Task details: In the forum thread excerpt below, one post claims that computation does not need mathematics. Explain, in one to three sentences, the reason that post gives for this claim.

Source extract:

================

Name: Anonymous 2011-11-05 16:59

>>73
I can ack that hat 1 is a memory cell. That is enough.

Name: Anonymous 2011-11-05 17:26

>>74
ACK MY ANUS

Name: Anonymous 2011-11-05 18:20

>>73
I take it you didn't read the thread. There would be no mathematics if there wasn't computation. If computation didn't exist, the Universe could not do work, star systems couldn't condense from the opaque gas clouds, life couldn't evolve, our brains would not function, and thus we would not be able to create a language that captures some of the underlying computational thought processes of our minds.

Math is a subset of computation, a declarative distillation of algorithmic process. Computation doesn't need math, as each element that comprises a computational process is not aware of every other element, as can be seen in cellular automata. Mathematics is emergent.

Name: Anonymous 2011-11-05 18:22

>>73
Oh look, it's a Jew, one who confuses the model for the real thing.

Name: Anonymous 2011-11-05 18:30

>>73
And I bet you believe in a God in the sky who's calculating all of these mathematical formulae and applying the results in micromanaging the world.

Name: Anonymous 2011-11-05 18:46

Name: Anonymous 2011-11-05 18:55

>>77,78
Same person. Tell me, how do you separate computation and mathematics?

================

Material provided:
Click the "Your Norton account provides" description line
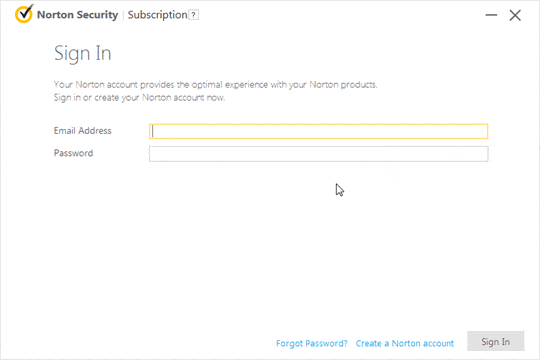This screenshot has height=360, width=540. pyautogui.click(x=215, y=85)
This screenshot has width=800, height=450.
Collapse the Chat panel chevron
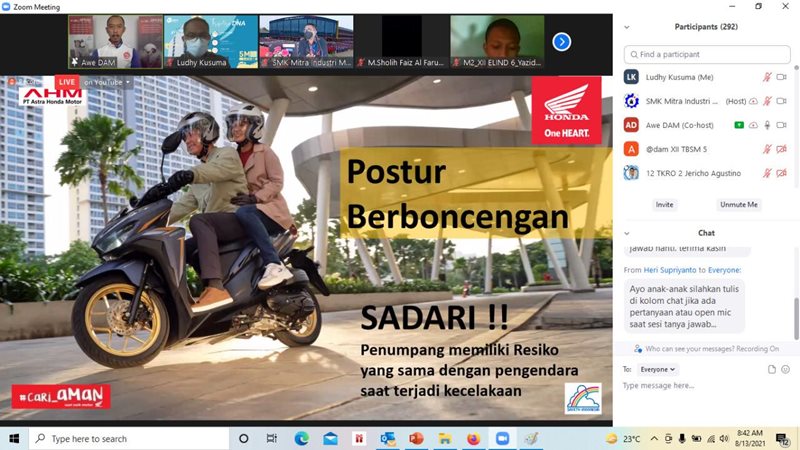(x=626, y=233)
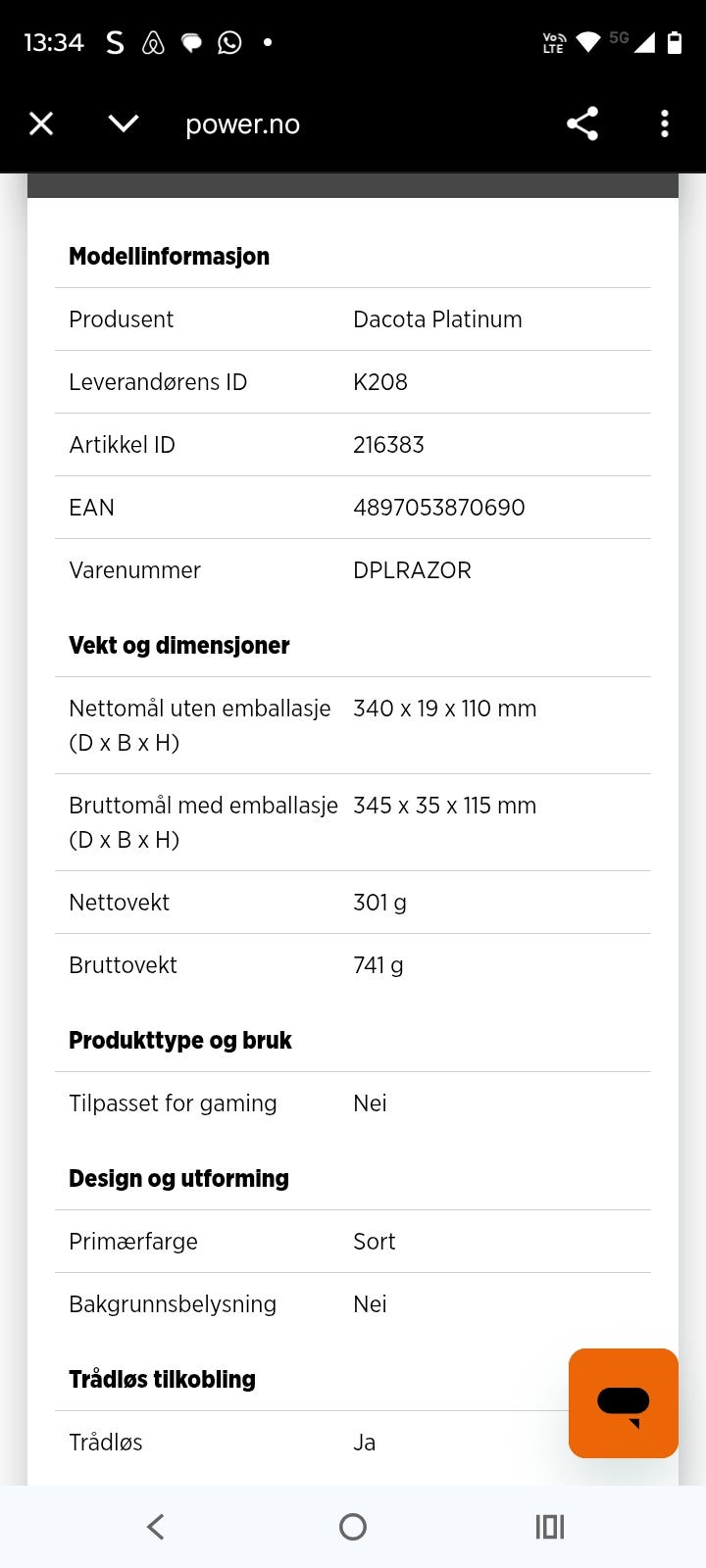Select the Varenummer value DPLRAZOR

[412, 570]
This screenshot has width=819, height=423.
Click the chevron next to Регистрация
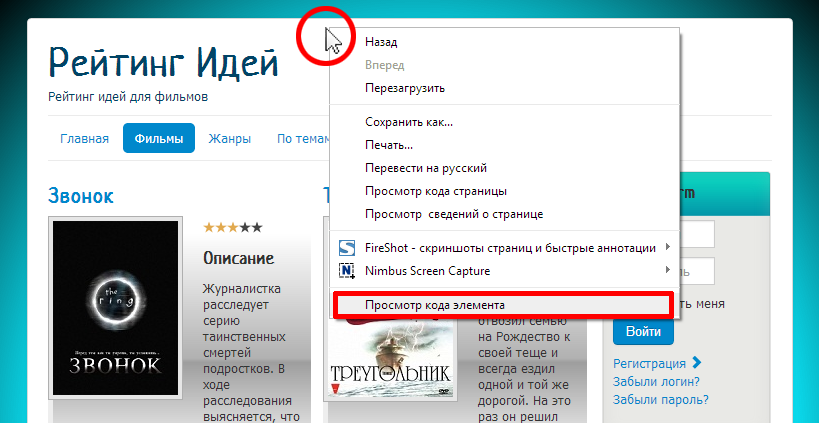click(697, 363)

================

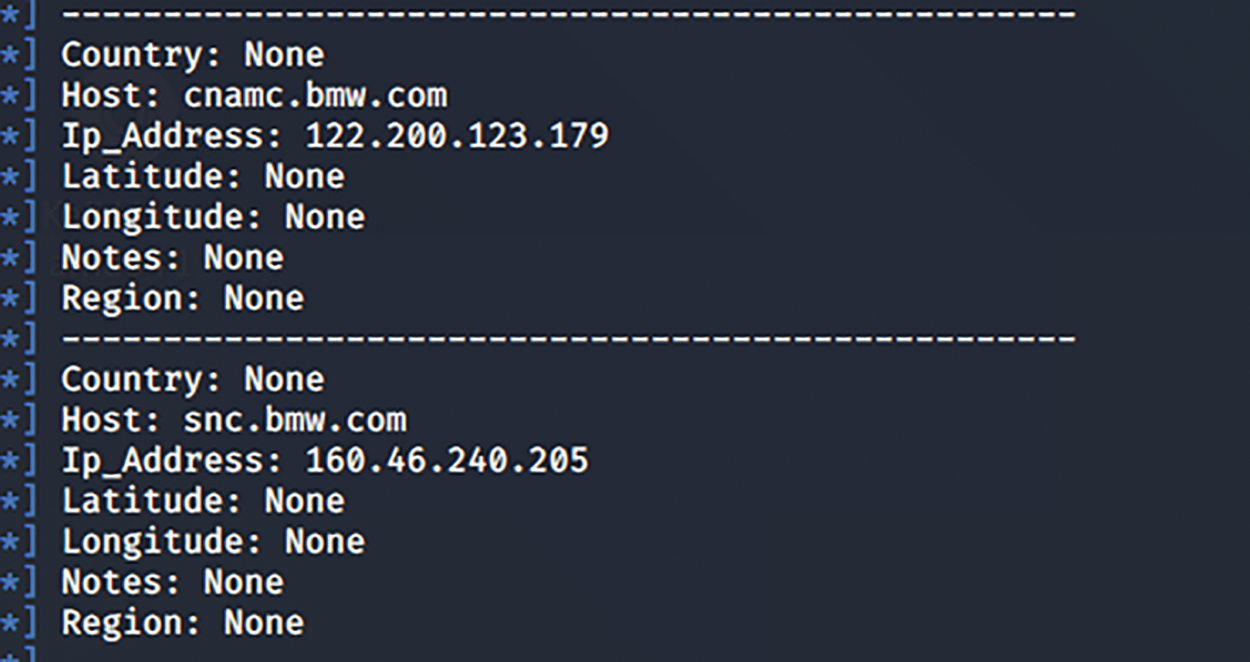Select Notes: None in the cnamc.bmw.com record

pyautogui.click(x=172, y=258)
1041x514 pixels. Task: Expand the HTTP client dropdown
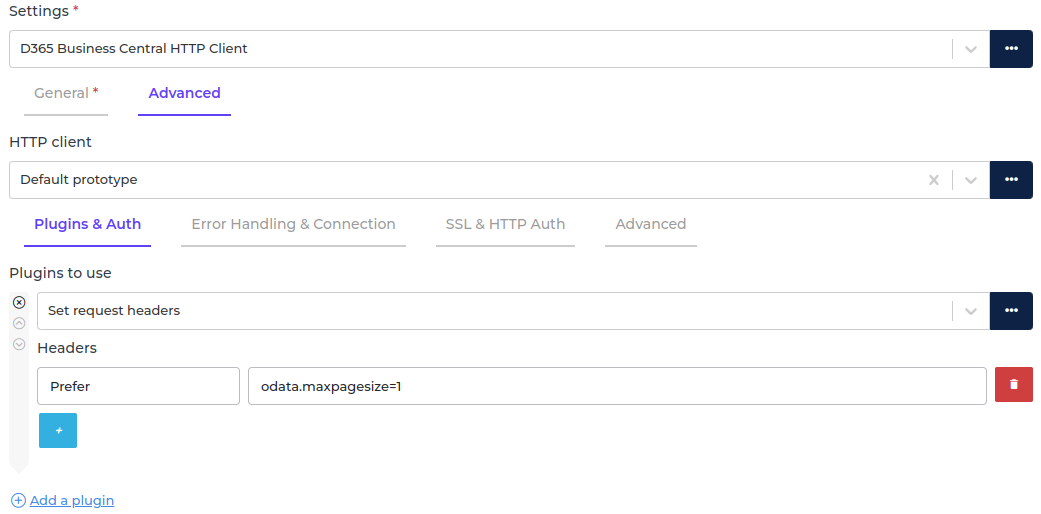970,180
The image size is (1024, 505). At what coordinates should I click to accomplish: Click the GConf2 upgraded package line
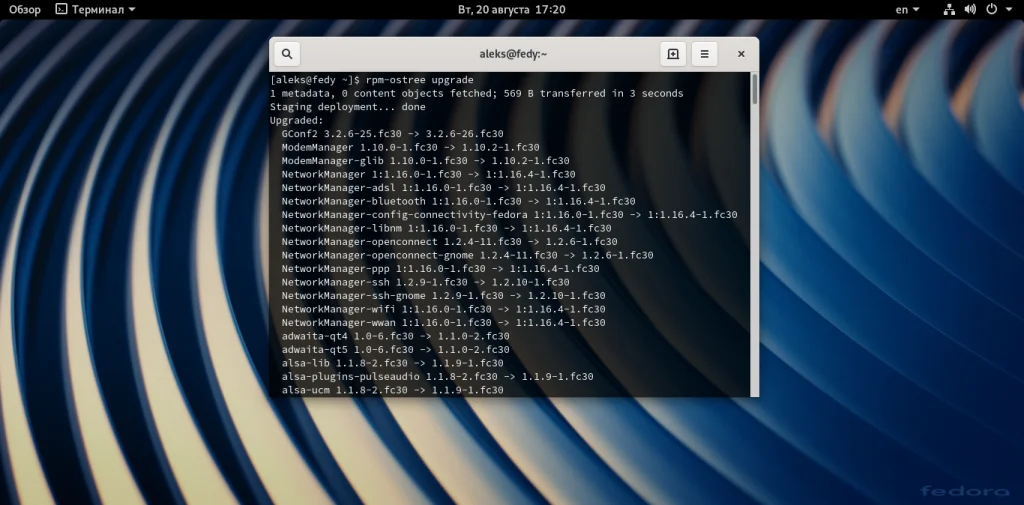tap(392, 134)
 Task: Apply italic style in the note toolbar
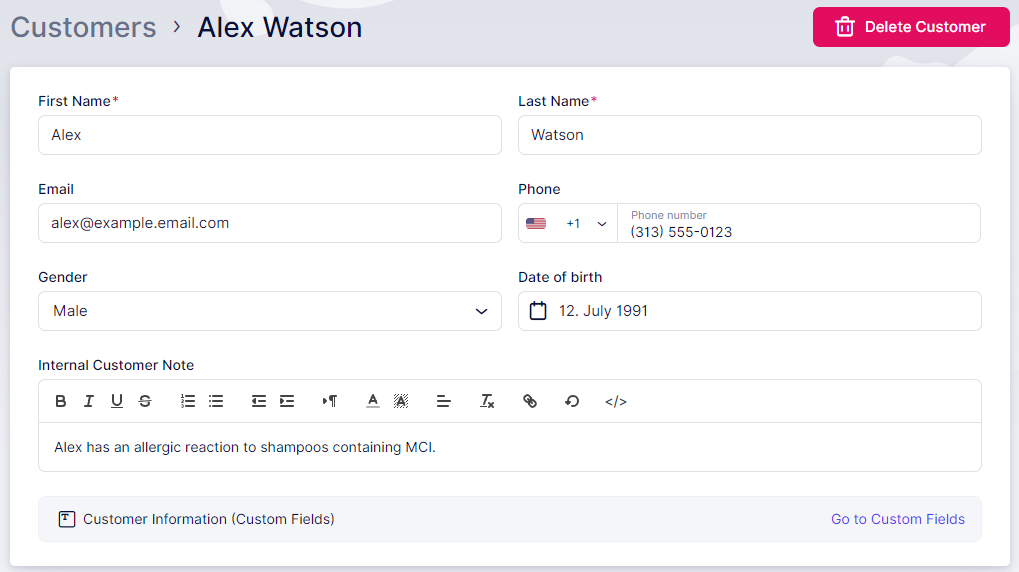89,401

================

Exercise response: The post says computation does not need mathematics because each element of a computational process is not aware of every other element. It cites cellular automata as an illustration and concludes that mathematics is emergent.